What you are asked to do |
Below are some records; find each line that carries the word "label" and copy it.

Given data |
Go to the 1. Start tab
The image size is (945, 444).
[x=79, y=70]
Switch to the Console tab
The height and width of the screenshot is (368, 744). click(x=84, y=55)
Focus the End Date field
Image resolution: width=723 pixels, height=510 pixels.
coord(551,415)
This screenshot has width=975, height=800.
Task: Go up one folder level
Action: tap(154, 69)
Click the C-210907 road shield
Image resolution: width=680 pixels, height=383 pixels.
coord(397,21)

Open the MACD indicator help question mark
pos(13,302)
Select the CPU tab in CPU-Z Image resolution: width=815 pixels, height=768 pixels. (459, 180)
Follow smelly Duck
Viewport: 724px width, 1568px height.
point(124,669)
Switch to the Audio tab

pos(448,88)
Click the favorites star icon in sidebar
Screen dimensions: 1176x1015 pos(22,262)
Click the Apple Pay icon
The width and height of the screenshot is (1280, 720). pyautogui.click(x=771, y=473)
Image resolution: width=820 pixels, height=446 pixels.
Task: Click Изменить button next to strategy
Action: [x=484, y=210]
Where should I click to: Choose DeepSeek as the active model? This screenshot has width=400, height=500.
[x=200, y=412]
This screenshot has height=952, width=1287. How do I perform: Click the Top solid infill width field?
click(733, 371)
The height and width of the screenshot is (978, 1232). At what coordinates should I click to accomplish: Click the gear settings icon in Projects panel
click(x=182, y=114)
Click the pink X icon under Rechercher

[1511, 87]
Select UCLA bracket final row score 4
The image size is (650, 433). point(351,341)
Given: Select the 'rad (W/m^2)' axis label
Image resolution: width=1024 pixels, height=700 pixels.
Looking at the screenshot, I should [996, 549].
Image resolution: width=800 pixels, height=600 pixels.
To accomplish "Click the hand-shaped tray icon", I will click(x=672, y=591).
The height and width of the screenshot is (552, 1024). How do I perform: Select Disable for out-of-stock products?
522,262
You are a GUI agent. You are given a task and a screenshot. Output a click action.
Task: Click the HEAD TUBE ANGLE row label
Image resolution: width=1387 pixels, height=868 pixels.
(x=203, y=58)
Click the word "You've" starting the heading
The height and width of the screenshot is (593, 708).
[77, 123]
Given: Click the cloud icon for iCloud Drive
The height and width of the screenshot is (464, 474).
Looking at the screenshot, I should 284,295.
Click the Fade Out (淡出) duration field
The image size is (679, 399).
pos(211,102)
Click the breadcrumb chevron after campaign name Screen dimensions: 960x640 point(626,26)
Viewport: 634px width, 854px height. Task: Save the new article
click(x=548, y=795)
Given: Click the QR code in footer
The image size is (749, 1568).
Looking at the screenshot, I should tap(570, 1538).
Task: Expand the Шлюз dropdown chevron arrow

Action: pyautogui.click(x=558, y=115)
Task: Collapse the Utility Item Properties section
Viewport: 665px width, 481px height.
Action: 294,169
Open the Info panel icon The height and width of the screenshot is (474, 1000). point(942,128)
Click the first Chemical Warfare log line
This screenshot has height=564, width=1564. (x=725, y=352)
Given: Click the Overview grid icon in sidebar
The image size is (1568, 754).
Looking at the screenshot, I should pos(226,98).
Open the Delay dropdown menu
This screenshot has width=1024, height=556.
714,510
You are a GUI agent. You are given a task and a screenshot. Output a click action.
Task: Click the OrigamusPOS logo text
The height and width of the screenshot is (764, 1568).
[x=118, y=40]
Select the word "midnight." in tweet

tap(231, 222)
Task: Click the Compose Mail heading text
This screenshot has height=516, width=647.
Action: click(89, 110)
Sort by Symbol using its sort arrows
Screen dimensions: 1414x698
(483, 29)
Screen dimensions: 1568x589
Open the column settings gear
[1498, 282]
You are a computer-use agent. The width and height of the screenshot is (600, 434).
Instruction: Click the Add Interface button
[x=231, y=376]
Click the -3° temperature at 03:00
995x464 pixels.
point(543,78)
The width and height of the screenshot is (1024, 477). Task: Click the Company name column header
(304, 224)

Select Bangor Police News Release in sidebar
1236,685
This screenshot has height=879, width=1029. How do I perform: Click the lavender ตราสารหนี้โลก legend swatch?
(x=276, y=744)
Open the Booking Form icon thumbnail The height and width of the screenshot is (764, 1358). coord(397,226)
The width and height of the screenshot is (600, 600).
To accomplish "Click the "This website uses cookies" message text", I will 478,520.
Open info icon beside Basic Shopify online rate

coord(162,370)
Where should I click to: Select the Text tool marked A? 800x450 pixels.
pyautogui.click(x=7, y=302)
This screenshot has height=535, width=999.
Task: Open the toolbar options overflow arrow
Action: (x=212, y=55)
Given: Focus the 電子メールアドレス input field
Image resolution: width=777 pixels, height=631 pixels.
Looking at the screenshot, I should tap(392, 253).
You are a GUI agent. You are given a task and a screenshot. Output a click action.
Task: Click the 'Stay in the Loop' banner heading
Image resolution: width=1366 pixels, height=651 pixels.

Result of the task |
Given: Select the 'rad (W/m^2)' axis label
Task: Click the HEAD TUBE ANGLE row label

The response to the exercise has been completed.